If you design studies for 80% power and all of your assumptions are exactly realized (T/R-ratio, CV, dropout-rate), one out of five will fail be pure chance. That’s life.
If the T/R-ratio is worse, and/or the CV higher, and/or the dropout-rate higher, you loose power though you might still pass (see there). Happens all the time.

❝ … and I think this variability affect the reliability of results, …


Not necessarily.

❝ … for example, I have a BE study for (lansoprazole), partially replicate design, the published intrasubject variability ~ 40% …


That’s on the lower end for lansoprazole. I’ve seen studies with substantially higher CVs.

❝ … but the practical intrasubject variability we had was near 85% :confused:


Bad luck if you designed the study for 40%. Was risky.

❝ … study protocol also stated using ema guidelines for scaling but the study failed, when I used FDA method it passes :confused:


We are going in circles. Since you stated in the protocol that the study will be assessed for the EMA’s approach, you failed. Full stop. The fact that you would pass with RSABE is irrelevant.

❝ … does this high variability have a role in this confusing results?

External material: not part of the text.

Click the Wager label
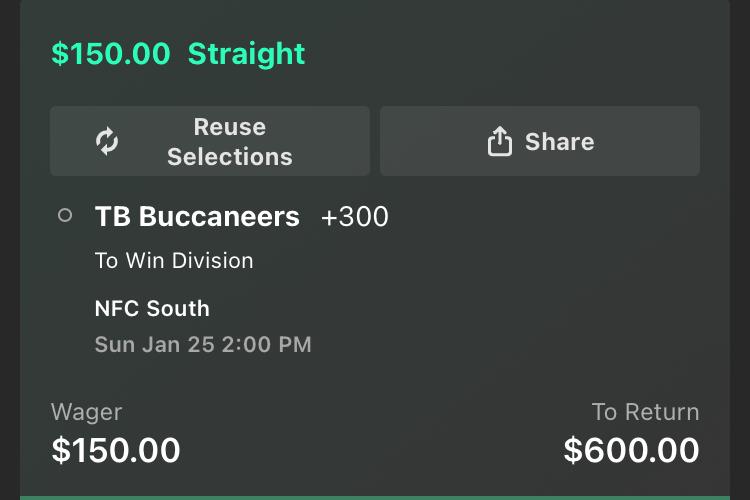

Of course, it does. In ABEL you impose an upper limit to expanding the limits, which is at CVwR = 50% for the EMA (max. expansion 69.84–143.19%) and CVwR ~57.4% for Health Canada (66.7–150.0%). For the FDA’s RSABE there is no such restriction. Hence, for any CV, the sample size for RSABE will be lower than the ones for the variants of ABEL. Or the other way ’round: For a given CV and sample size, RSABE has more power than ABEL. See there.

library(PowerTOST)
CV     <- sort(c(seq(40, 90, 10), 85))
theta0 <- 0.95
design <- "2x2x4"
target <- 0.80
res    <- data.frame(CV = CV, n = NA_integer_,
                     power.ABEL = NA_real_, power.RSABE = NA_real_,
                     power.ABEL.n1 = NA_real_, power.RSABE.n1 = NA_real_)
for (j in 1:nrow(res)) {
  tmp                <- sampleN.scABEL(CV = CV[j]/100, theta0 = theta0,
                                       design = design, targetpower = target,
                                       details = FALSE, print = FALSE)
  res$n[j]           <- tmp[["Sample size"]]
  res$power.ABEL[j]  <- tmp[["Achieved power"]]
  res$power.RSABE[j] <- power.RSABE(CV = CV[j]/100, theta0 = theta0,
                                    design = design, n = res$n[j])
  if (j == 1) {
    res$power.ABEL.n1[j]  <- res$power.ABEL[j]
    res$power.RSABE.n1[j] <- res$power.RSABE[j]
  } else {
    res$power.ABEL.n1[j]  <- power.scABEL(CV = CV[j]/100, theta0 = theta0,
                                          design = design, n = res$n[1])
    res$power.RSABE.n1[j] <- power.RSABE(CV = CV[j]/100, theta0 = theta0,
                                         design = design, n = res$n[1])
  }
}
names(res)[5:6] <- c(paste0("power.ABEL (n=", res$n[1], ")"),
                     paste0("power.RSABE (n=", res$n[1], ")"))
res$CV <- sprintf("%.0f%%", res$CV)
print(res, row.names = FALSE)

Gives:

  CV  n power.ABEL power.RSABE power.ABEL (n=20) power.RSABE (n=20)
 40% 20    0.82131     0.86422           0.82131            0.86422
 50% 22    0.84475     0.90013           0.79996            0.86790
 60% 24    0.80957     0.90602           0.71029            0.85313
 70% 30    0.81094     0.91987           0.57715            0.82659
 80% 38    0.82330     0.92529           0.43569            0.79581
 85% 40    0.80422     0.91998           0.36923            0.78044
 90% 44    0.80858     0.92106           0.30796            0.76509

That’s why your study failed with ABEL and may have passed with RSABE.

❝ … also in the future protocol can I specify that if the intrasubject variability is more than 50% can I switch to the FDA method for calculation, as many authorities we submit our studies to follow ema guidelines?


No, you can’t. That’s data-driven. OK, you can but it will not be accepted.